Enfin, il y a bien longtemps que l’espace du débat politique s’est installé dans les médias et que les nouvelles ne s’annoncent plus par roulement de tambour sur les places publiques. Le marché quant à lui s’est déplacé vers l’espace informatique de la bourse et des agences de notation. L’homme a virtualisé sa communication dans les réseaux et sur les toiles au point qu’il ne semble plus avoir besoin d’un espace matériel pour vivre ses interactions sociales, qu’il s’agisse de s’écrire, de se parler, de se voir ou de faire ses achats.

Alors la place publique en perdant son sens d’origine, est-elle définitivement tombée en désuétude?!

Même si au Luxembourg, peut-être en raison du climat, les personnes préfèrent se rencontrer à l’intérieur, dans des cafés ou à la maison, la place d’Armes et la place Guillaume représentent toujours le centre de la capitale et restent surinvesties.

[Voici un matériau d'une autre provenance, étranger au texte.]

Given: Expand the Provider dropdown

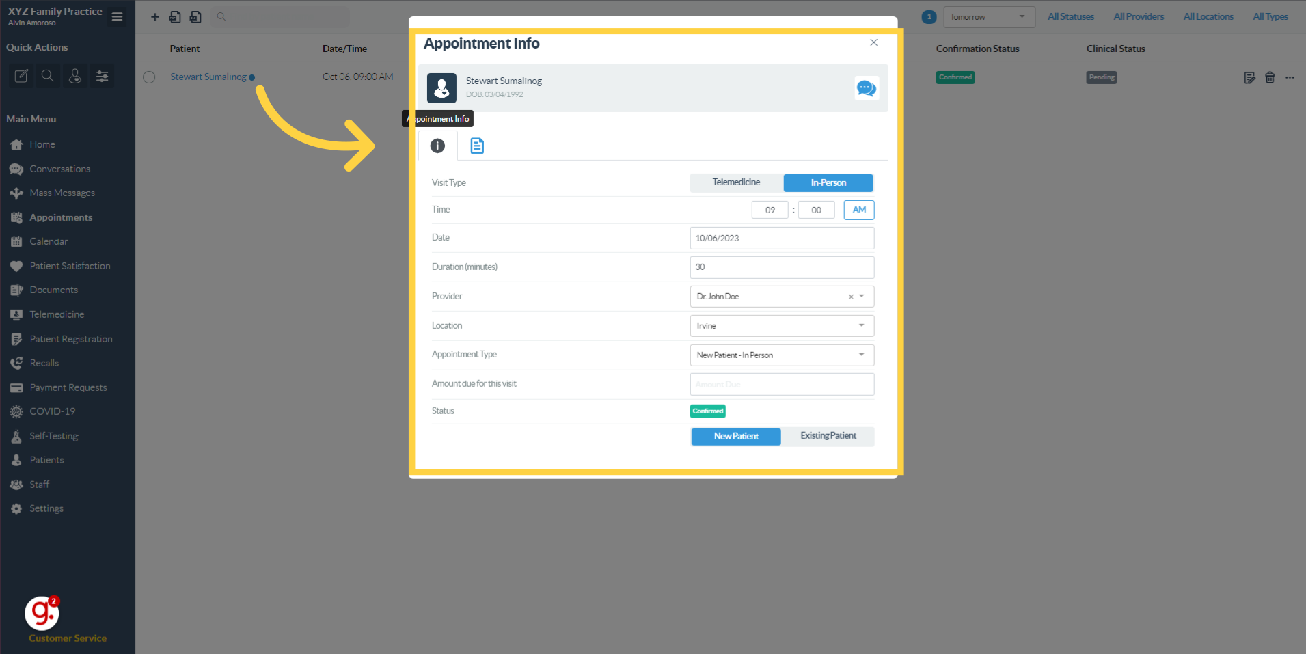Looking at the screenshot, I should (862, 297).
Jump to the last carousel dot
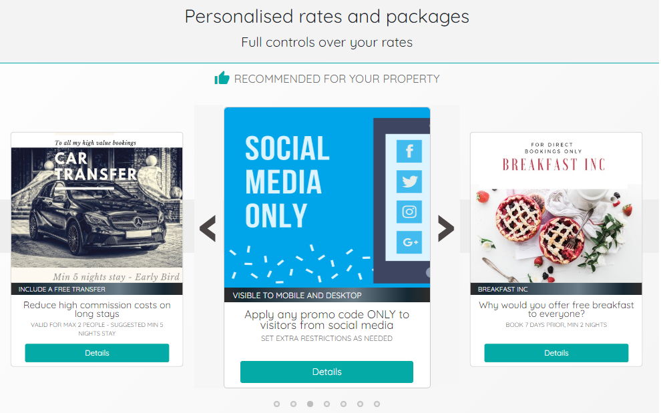The height and width of the screenshot is (413, 661). tap(377, 404)
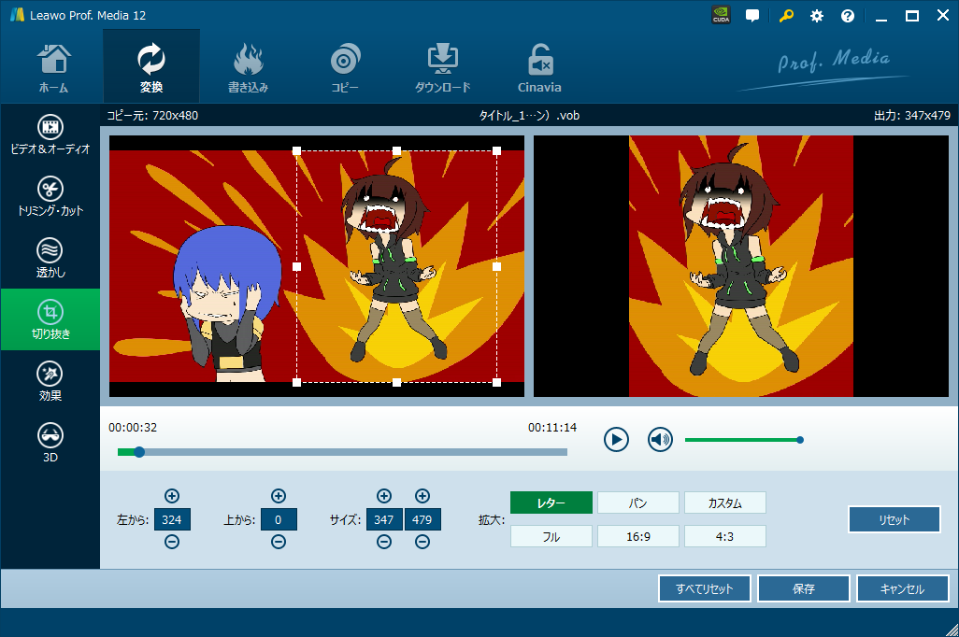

Malgré le tourisme intensif et quelques chaînes de fast-food, l’ambiance surannée de «salon de la bourgeoisie montante de Luxembourg», comme la qualifiait Batty Weber2, qui émanait de la Place d’Armes après le démantèlement de la forteresse en 1867, a survécu dans ses terrasses ombragées et en fait encore aujourd’hui le succès. Le marché des mercredis et samedis place Guillaume attire toujours les badauds, mais il n’est plus indispensable au commerce ni à l’approvisionnement de la population. Il s’est transformé en une manifestation quelque peu élitiste, peut-être touristique, pour ceux qui peuvent encore se permettre des produits du terroir plus frais que ceux des supermarchés et par la même occasion un lieu de rencontre presque mondain où se croisent devant les étals le simple citoyen et le politicien.

Ces deux places centrales d’origine médiévale, religieuse et militaire, ne sont en aucun cas le fruit du hasard, mais bien le produit d’une volonté politique durable réagissant aux aléas de l’histoire.

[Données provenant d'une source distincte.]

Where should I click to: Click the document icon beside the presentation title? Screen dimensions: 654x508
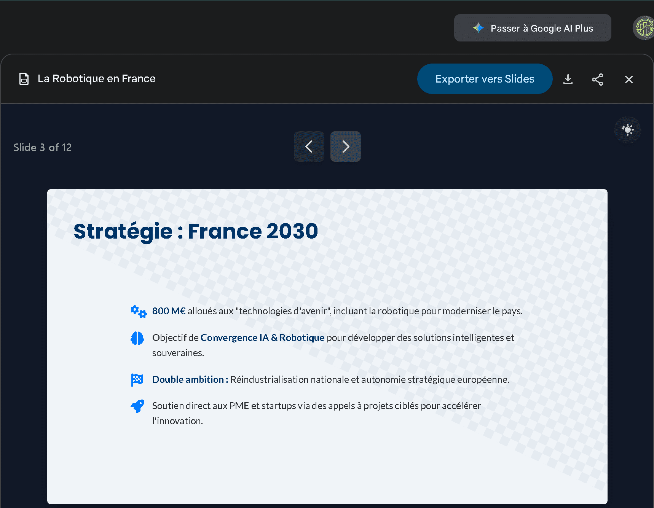coord(24,79)
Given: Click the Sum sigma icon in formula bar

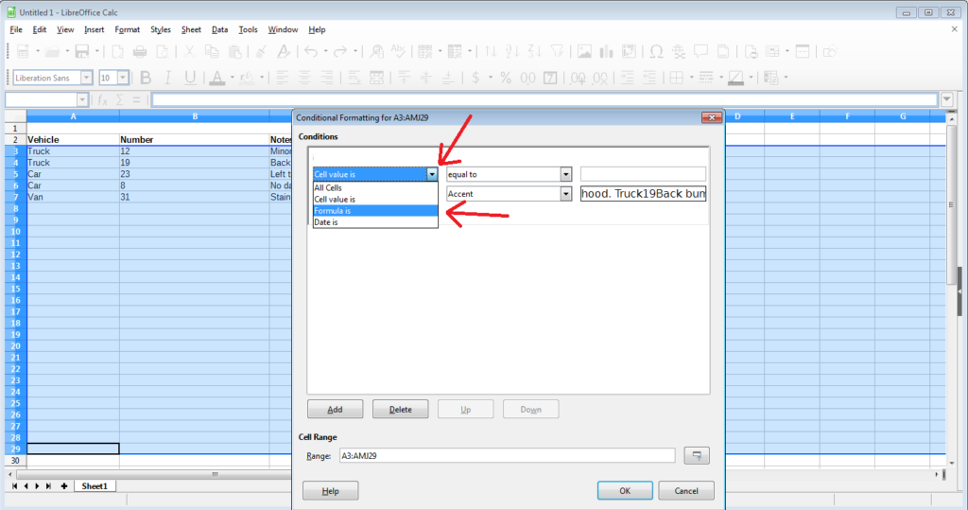Looking at the screenshot, I should coord(120,99).
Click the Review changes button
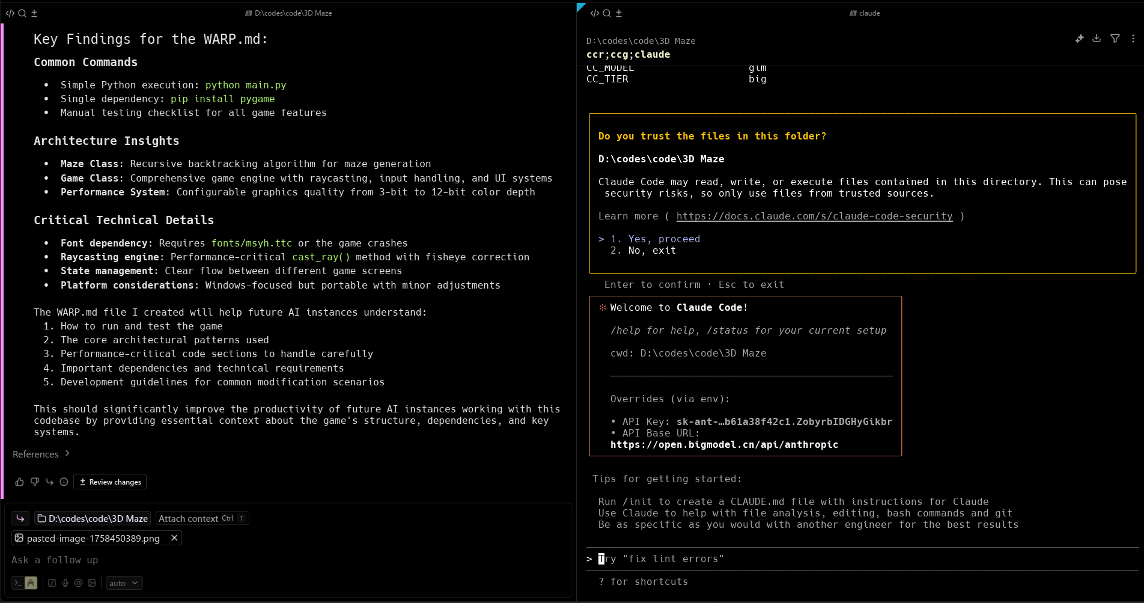This screenshot has height=603, width=1144. click(110, 482)
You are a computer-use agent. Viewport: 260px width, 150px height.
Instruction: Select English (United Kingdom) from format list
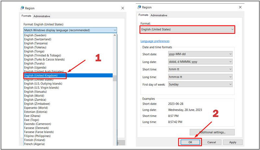coord(45,76)
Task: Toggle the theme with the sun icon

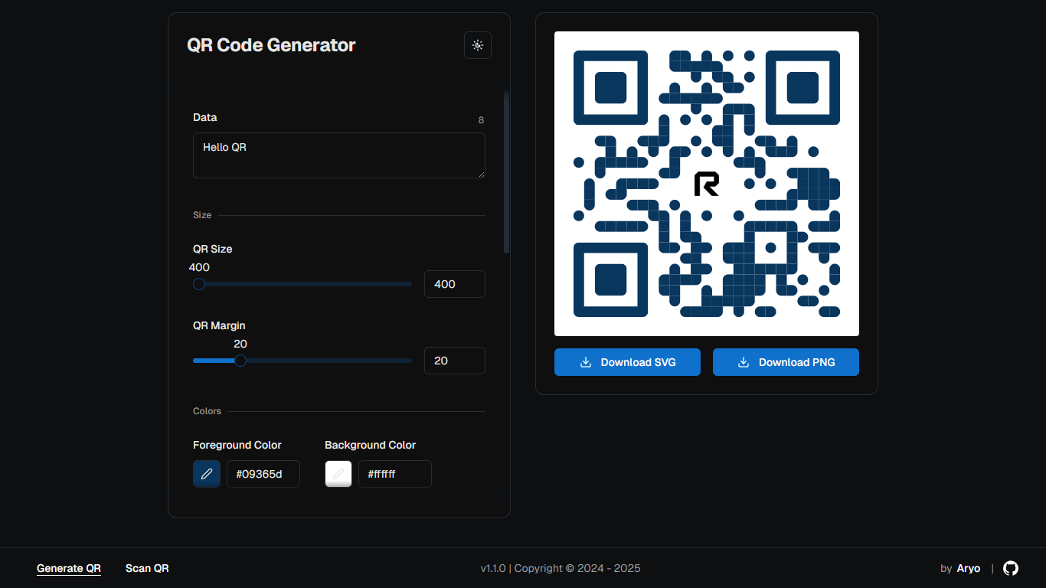Action: click(x=477, y=45)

Même si au Luxembourg, peut-être en raison du climat, les personnes préfèrent se rencontrer à l’intérieur, […] la place d’Armes et la place Guillaume représentent toujours le centre de la capitale et restent surinvesties.

En effet dans une ville-forteresse comme Luxembourg, où la densité de population était telle qu’avant son démantèlement, l’espace libre intra-muros restait plutôt rare, il a fallu qu’en 1554 un incendie ravage une partie de la ville haute pour que la nécessité de reconstruction permette d’envisager la création de l’espace public central qu’est devenu plus tard la place d’Armes.

C’est seulement à la fin du XIXe et au début du XXe siècle que ces deux places ont trouvé leur forme actuelle. Ceci a correspondu à l’avènement de l’industrialisation, au développement des moyens de transports, et à Luxembourg, au démantèlement de la forteresse et à la création de l’État luxembourgeois.

L’attractivité de ces deux places emblématiques n’est pas seulement due à la volonté politique, elle doit aussi beaucoup à leur enracinement dans l’histoire luxembourgeoise ainsi qu’aux qualités de leur aménagement qui malgré quelques changements ont résisté à l’internationalisation des commerces et à l’explosion de la mobilité individuelle.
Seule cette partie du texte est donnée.